1.
Pour un instant, j’ai réellement cru que l’indépendance était en train de se faire. Les gens couraient en tous sens par les rues. Des missiles, dirigés et mis à feu par des ontariens bien camouflés et invisibles ont fait disparaître deux pâtés de maison à Longueuil. Les arbres se désintègrent à Loretteville. Les anges sur les nuages chantent enfin pour nous. Quand les hommes vivront d’amour…
Les familles, les amis, de parfaits étrangers se sautent dans les bras les uns des autres sans égard aux odeurs corporelles, à la grosseur des comptes en banque ou à la couleur de l’impôt. Les banquiers enlacent les vidangeurs. Les agents de voyage font les valises des anglais. Les enfants sautent dans les bras des meurtriers et moi je m’agrippe à toi. Tu n’étais même pas là, mais nous étions si proches jadis, je ne savais plus à qui étaient tous ces cheveux. Ils sentent tous pareil.
Tous les deux, on pourrait se créer des ailes à partir de vieux rideaux et de la gaze. Je pourrais te répéter ad nauseam “dlagaze, dlagaze, dlagaze” jusqu’à ce que ce mot ne veuille plus rien dire. Si tout se mettait à bien aller, tour à tour nous nous couserions ces ailes sur les omoplates, on s’envolerait, pas très haut bien sûr, on atterrirait sans trop de difficultés, on s’envolerait encore.
Aujourd’hui je réalise l’ampleur de ma bêtise. Il n’y a pas d’indépendance qui se fait, qui ne se fera jamais de notre vivant du moins. Seulement voilà, il me manque cruellement une chaussure. J’ai passé des jours et nuits à l’enlever puis à la remettre, toujours la même, et les choses n’ont pas fini comme je l’aurais espéré. Je ne sais plus où elle est ni ce que sera ma vie maintenant, chaussé d’un seul pied.
2.
J’étais confiné, sans emploi, incapable de structurer mon emploi du temps. J’aurais bien voulu reprendre le voyage astral, la méditation transcendentale, mais mon esprit était un peu rouillé. Il s’est scindé en deux sans prévenir et chaque partie s’est précipitée sur deux chiens différents. Mon esprit a toujours eu l’esprit tordu, jamais scindé. L’une moitié sur un sale bâtard jaune et l’autre, sur un beau petit chien de madame, de maison, propret et bien éduqué.

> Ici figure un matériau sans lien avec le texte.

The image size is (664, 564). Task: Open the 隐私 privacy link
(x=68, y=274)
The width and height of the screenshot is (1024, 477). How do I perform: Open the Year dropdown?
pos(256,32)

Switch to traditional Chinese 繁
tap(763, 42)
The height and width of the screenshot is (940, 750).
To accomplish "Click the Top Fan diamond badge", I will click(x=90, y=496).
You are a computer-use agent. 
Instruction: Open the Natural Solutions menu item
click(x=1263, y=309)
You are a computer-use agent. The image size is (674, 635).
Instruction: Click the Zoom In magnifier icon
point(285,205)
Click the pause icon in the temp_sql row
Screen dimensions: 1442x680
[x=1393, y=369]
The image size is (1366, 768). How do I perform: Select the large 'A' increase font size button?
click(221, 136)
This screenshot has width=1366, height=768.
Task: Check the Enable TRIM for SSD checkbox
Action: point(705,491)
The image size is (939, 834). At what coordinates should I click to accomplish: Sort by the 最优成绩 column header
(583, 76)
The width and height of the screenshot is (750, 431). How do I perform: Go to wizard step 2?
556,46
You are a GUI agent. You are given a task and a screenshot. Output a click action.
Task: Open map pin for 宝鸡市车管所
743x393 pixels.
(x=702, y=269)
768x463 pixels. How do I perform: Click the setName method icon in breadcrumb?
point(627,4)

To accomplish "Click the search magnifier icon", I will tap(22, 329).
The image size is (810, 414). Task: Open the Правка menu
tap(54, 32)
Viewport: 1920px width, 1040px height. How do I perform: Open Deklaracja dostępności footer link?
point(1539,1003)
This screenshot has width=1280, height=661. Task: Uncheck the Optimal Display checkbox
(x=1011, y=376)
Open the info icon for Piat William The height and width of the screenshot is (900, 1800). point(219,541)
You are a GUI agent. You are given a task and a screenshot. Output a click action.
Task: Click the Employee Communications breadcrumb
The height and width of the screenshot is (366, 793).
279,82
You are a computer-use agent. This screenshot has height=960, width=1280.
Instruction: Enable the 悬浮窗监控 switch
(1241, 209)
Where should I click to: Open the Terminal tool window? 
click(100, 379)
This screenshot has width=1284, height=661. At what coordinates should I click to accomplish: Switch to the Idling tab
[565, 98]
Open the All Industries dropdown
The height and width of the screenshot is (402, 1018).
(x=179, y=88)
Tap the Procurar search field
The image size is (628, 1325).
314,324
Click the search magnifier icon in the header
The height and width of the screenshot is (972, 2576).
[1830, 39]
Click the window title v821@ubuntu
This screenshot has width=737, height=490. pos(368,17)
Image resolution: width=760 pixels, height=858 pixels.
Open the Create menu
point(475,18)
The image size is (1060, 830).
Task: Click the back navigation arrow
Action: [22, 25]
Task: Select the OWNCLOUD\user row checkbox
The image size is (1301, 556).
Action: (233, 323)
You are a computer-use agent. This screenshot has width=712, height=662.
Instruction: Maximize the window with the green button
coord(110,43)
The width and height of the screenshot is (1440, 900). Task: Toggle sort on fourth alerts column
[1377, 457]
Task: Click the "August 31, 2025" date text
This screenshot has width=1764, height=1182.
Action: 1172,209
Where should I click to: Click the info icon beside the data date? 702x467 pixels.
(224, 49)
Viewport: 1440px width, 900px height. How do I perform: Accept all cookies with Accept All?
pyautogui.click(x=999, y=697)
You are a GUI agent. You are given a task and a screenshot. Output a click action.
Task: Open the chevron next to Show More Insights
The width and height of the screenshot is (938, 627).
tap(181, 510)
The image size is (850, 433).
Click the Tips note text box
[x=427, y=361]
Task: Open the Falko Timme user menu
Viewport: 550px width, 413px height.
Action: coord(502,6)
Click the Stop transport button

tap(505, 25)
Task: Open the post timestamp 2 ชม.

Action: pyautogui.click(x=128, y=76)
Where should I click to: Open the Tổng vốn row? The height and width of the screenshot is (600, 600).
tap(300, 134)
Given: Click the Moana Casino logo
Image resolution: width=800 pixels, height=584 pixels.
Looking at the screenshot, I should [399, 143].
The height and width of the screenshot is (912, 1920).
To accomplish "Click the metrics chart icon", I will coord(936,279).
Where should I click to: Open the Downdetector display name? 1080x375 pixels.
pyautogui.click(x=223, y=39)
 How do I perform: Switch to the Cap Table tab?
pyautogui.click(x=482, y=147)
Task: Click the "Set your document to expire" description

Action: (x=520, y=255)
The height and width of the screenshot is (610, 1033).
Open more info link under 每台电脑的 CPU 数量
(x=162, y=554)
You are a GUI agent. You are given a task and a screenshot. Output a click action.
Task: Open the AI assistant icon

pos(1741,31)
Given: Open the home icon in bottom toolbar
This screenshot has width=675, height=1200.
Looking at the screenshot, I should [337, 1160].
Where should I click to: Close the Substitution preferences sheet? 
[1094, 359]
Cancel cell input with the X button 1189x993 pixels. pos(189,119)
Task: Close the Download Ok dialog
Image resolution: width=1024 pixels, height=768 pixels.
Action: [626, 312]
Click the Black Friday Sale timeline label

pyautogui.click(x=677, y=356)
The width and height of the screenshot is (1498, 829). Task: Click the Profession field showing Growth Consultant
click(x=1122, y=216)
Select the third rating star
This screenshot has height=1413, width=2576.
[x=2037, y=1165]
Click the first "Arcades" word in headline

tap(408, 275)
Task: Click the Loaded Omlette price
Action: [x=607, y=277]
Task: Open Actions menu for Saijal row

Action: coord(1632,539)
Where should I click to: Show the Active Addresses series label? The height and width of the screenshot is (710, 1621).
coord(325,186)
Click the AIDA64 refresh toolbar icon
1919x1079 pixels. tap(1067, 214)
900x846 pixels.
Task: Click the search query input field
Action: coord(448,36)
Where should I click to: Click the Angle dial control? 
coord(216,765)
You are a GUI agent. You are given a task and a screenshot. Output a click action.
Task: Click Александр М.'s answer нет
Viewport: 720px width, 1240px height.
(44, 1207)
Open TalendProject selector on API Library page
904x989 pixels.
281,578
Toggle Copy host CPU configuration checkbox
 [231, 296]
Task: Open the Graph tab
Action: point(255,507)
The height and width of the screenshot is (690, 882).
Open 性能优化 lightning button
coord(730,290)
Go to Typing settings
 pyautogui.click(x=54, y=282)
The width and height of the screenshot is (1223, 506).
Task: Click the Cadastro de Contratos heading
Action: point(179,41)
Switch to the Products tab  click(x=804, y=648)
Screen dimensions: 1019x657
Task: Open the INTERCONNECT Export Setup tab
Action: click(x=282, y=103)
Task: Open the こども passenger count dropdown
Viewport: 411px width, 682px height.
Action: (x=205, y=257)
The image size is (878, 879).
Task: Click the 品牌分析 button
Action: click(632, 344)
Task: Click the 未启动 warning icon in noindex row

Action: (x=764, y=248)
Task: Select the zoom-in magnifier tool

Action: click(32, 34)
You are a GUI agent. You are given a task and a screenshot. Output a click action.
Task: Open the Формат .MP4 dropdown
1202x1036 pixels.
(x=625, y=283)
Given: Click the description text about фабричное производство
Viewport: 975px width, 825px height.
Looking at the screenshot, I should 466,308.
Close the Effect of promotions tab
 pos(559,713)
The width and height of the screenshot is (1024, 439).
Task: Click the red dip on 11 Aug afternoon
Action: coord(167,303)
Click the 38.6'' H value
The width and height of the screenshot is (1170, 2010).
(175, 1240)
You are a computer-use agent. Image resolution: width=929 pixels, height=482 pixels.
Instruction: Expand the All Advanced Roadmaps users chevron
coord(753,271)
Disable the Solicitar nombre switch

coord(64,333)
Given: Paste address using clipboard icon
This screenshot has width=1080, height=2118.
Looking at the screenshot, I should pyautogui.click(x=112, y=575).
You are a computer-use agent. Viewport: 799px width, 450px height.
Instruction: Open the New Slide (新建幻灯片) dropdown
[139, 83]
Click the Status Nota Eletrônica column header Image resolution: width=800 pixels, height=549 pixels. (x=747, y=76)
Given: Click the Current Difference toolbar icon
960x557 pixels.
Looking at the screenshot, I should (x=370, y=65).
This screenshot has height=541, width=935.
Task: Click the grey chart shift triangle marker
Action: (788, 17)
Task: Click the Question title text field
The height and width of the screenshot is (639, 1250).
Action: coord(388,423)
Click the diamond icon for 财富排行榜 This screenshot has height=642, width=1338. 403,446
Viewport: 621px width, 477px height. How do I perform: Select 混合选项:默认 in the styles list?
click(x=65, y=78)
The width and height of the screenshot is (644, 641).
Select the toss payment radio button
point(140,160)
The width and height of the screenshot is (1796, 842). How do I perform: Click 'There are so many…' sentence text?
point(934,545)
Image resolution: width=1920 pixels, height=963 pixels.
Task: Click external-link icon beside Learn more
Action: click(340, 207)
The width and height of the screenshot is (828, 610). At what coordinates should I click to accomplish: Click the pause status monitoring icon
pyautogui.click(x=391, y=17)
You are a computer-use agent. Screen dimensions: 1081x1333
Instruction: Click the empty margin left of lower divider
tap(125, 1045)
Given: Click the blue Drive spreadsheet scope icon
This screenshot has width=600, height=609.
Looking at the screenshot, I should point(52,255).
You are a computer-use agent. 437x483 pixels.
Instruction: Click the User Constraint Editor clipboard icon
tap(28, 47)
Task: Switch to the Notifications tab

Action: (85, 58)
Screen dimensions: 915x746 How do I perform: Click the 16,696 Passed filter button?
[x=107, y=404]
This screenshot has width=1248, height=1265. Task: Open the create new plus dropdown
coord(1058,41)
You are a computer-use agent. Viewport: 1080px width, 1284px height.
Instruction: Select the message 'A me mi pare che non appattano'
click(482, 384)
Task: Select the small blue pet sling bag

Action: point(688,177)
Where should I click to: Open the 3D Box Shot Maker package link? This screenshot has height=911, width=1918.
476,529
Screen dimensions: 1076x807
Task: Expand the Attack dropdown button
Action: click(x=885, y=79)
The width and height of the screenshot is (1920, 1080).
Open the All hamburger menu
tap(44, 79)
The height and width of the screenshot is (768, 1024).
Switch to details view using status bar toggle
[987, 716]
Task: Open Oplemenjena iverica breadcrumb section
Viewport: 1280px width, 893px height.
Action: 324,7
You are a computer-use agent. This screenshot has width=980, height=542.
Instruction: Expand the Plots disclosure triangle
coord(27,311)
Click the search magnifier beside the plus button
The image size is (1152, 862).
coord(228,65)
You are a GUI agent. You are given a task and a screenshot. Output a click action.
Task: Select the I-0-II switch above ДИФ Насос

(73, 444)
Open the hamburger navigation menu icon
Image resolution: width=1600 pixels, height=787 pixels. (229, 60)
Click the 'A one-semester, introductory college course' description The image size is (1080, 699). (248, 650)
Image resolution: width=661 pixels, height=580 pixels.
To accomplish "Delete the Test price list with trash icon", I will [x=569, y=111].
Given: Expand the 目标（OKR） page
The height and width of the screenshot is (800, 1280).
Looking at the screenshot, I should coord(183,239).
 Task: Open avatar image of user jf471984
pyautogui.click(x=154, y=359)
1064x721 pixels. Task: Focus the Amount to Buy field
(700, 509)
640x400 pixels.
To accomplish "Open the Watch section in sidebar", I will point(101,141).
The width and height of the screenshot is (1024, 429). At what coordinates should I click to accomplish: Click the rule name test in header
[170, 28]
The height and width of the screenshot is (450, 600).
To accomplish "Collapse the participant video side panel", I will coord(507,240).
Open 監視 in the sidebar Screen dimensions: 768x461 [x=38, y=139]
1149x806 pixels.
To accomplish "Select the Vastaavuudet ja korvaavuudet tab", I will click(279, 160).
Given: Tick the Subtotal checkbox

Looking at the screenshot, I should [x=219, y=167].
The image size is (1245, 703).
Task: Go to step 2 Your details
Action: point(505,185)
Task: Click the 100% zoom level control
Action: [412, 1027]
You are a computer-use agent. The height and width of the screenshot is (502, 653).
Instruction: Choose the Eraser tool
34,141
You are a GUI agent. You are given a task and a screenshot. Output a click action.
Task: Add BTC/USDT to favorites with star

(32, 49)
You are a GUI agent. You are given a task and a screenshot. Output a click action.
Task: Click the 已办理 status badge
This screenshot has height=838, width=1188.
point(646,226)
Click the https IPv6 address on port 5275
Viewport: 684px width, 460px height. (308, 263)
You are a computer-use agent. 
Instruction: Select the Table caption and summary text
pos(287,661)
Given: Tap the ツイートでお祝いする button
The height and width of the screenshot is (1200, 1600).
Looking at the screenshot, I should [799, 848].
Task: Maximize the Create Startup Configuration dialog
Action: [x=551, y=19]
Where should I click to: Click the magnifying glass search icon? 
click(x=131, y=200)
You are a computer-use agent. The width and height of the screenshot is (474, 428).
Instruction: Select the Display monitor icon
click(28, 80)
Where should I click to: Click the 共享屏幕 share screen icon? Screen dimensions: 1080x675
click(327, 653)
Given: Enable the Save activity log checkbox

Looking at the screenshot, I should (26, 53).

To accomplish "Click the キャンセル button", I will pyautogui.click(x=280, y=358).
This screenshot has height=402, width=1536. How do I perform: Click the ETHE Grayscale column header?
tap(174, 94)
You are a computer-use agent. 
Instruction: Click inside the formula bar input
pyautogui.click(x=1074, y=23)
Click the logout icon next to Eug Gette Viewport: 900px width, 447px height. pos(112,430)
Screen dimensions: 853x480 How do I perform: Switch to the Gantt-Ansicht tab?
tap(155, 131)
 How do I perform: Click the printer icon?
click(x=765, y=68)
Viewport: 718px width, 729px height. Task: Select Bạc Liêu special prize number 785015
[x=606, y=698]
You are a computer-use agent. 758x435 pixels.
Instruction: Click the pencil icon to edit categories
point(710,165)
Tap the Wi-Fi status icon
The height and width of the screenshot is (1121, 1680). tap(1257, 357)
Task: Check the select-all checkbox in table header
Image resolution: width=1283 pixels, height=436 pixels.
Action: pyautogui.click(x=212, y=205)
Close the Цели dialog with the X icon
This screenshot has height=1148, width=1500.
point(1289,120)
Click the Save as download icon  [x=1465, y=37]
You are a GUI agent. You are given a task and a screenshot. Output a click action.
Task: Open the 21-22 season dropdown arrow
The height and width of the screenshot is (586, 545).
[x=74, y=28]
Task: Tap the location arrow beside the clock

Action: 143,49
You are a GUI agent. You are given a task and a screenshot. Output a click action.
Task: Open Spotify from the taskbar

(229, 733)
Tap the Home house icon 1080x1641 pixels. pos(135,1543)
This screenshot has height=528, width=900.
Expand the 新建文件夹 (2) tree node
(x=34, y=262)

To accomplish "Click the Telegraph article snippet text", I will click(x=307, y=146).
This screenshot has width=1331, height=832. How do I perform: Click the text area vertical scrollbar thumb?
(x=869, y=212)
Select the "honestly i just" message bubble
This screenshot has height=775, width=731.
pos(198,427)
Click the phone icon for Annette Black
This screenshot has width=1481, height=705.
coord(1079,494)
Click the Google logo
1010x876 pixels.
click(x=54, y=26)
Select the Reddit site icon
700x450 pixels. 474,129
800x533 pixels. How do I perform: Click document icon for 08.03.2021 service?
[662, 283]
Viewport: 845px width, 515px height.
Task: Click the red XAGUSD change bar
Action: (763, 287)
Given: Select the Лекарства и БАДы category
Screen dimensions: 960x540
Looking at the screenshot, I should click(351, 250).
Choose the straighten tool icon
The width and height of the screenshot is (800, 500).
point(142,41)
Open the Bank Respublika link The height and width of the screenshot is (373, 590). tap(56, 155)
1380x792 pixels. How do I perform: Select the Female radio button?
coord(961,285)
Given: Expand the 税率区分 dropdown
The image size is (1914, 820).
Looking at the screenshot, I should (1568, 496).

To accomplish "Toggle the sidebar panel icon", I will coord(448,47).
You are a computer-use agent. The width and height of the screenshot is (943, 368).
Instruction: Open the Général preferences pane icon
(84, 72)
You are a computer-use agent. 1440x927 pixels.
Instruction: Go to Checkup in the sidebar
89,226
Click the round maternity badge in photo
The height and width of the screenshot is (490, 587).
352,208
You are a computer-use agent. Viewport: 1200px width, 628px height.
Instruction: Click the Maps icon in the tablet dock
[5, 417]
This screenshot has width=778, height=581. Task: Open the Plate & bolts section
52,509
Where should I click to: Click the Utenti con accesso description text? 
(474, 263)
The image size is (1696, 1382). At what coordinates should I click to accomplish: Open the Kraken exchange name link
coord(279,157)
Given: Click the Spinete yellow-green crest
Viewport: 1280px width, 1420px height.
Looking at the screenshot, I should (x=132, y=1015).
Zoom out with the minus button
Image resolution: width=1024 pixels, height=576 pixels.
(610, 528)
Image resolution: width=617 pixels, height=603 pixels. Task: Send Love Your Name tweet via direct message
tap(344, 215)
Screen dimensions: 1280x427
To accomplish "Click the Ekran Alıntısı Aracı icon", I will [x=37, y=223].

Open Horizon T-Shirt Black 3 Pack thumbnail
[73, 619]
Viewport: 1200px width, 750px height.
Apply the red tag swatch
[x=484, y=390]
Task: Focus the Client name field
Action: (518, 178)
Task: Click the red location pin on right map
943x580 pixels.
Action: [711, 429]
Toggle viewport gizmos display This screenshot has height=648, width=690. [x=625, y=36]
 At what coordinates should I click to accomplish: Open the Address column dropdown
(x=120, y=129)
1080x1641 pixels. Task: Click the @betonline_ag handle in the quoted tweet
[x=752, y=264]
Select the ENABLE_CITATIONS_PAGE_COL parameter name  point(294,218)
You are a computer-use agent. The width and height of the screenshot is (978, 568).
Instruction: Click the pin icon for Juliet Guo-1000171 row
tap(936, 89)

Comme chien de maison, j’ai ressenti de l’amour comme jamais auparavant dans ma chienne de vie, je suivais, j’obéissais, je m’écroulais sur le dos comme une pétale tombée au sol, les quatre fers en l’air et des doigts agiles parcouraient mon abdomen délicatement comme la lumière sur les pétales de rose. Je me laissais enfiler le collier, je mangeais ce que la madame mangeait, seulement dans un petit bol par terre.
Comme sale petit bâtard jaune, je vagabondais. On m’associait bientôt à telle ou telle ruelle, tel ou tel autre bâtard comme moi. Je terrorisais plusieurs bêtes, écureuils, chats et rongeurs. Je suivais les odeurs. Je pistais, je traquais. J’ai traqué un autre bâtard, je l’ai baisé. Je sentais ma bonne conscience se dissoudre. J’ai suivi un sans-abri et je le considérais comme un membre de ma meute, aucun de nous n’était vraiment l’alpha, aucun de nous n’était vraiment un chien. Nous étions la neige et la pluie, nous urinions sur les édifices de cette ville érigés comme des pierres tombales remplies de fantômes, à l’effigie de personne.
Mais encore, un jour le sale bâtard jaune a croisé le beau petit chien de maison de madame et l’a baisé lui aussi. Cela semblait la chose la plus naturelle à faire, toutefois singulière à réaliser, me baiser moi-même. C’était comme plonger en moi, descendre les marches d’une piscine où l’eau était à la même température que l’air. Mais lorsque la madame nous a surpris, elle m’a frappé à grands coups de balai et les chiens se sont séparés et mon esprit est redevenu un, le mien.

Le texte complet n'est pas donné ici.